Pixel coordinate grounding data

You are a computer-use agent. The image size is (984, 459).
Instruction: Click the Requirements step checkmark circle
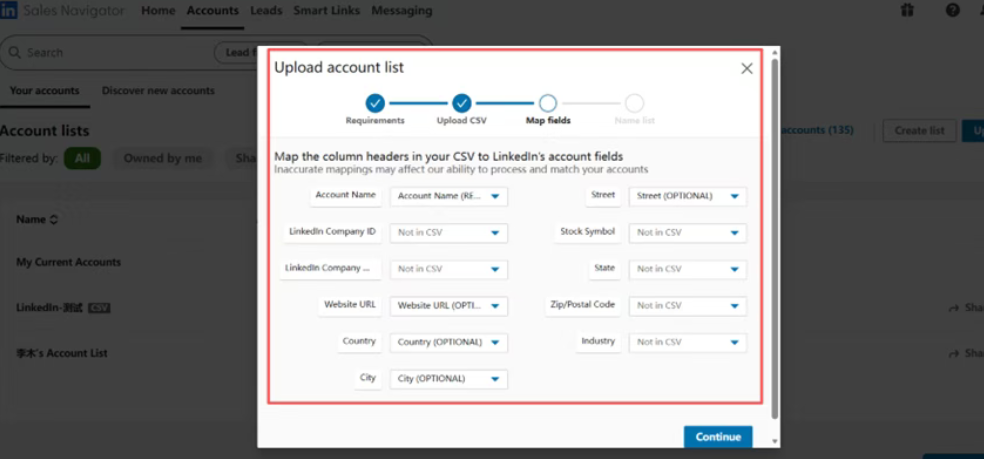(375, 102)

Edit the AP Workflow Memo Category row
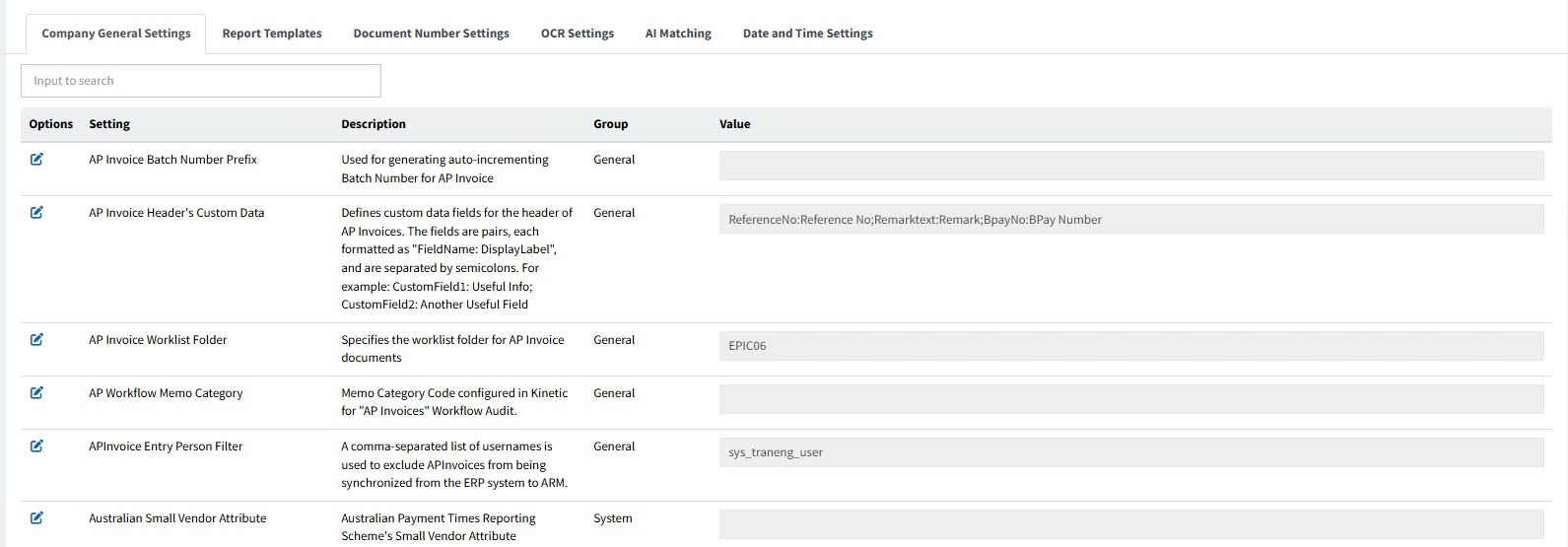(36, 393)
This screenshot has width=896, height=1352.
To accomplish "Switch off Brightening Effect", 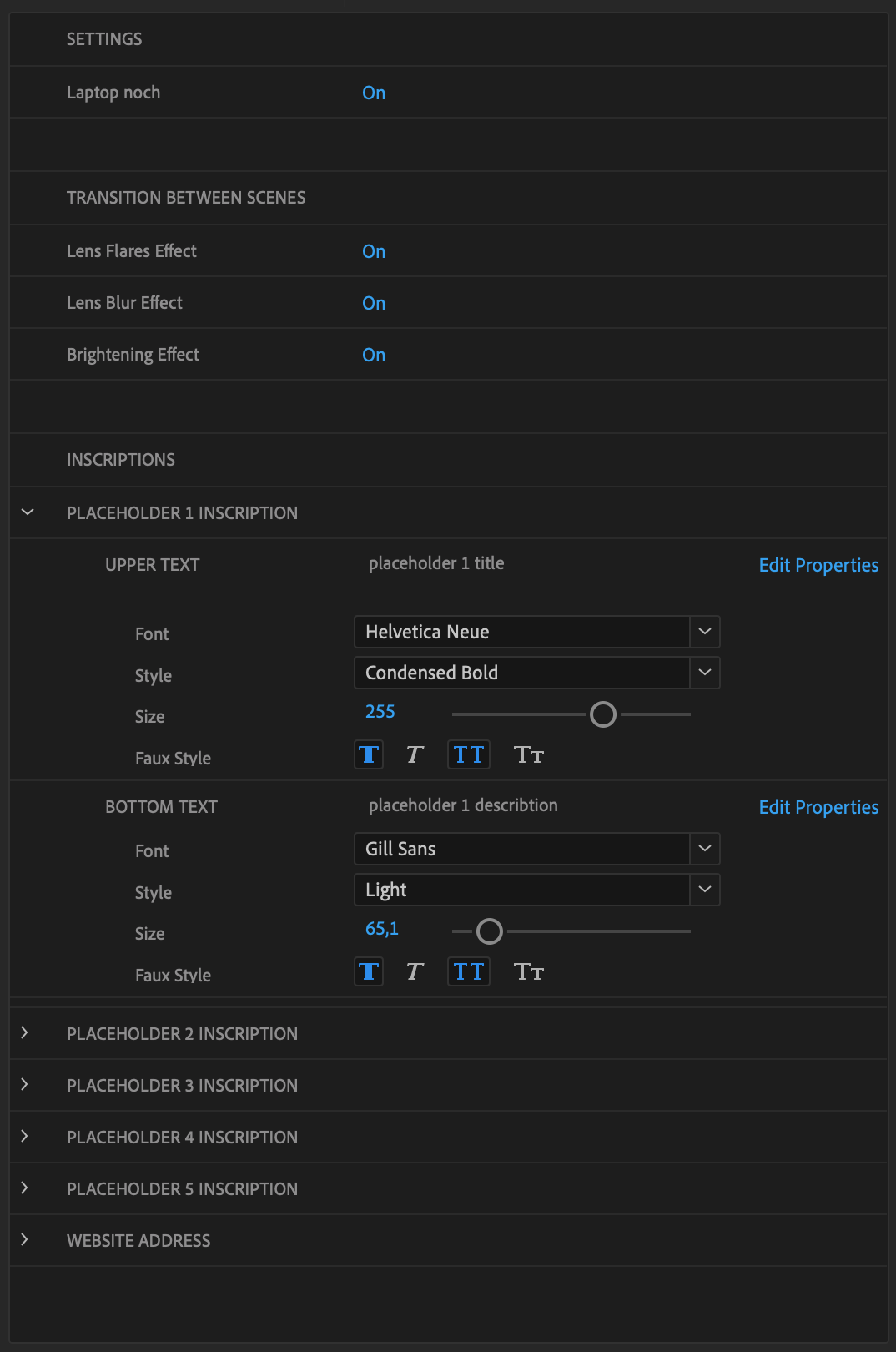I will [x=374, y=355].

* Problem to solve
Set the lines above down again, word for word, from the first through the one containing "This screenshot has width=896, height=1352."; pictures excluded.

* The answer
You are a computer-use agent. The image size is (984, 459).
Instruction: Click the Requirements step checkmark circle
(375, 102)

Edit the AP Workflow Memo Category row
(36, 393)
This screenshot has width=896, height=1352.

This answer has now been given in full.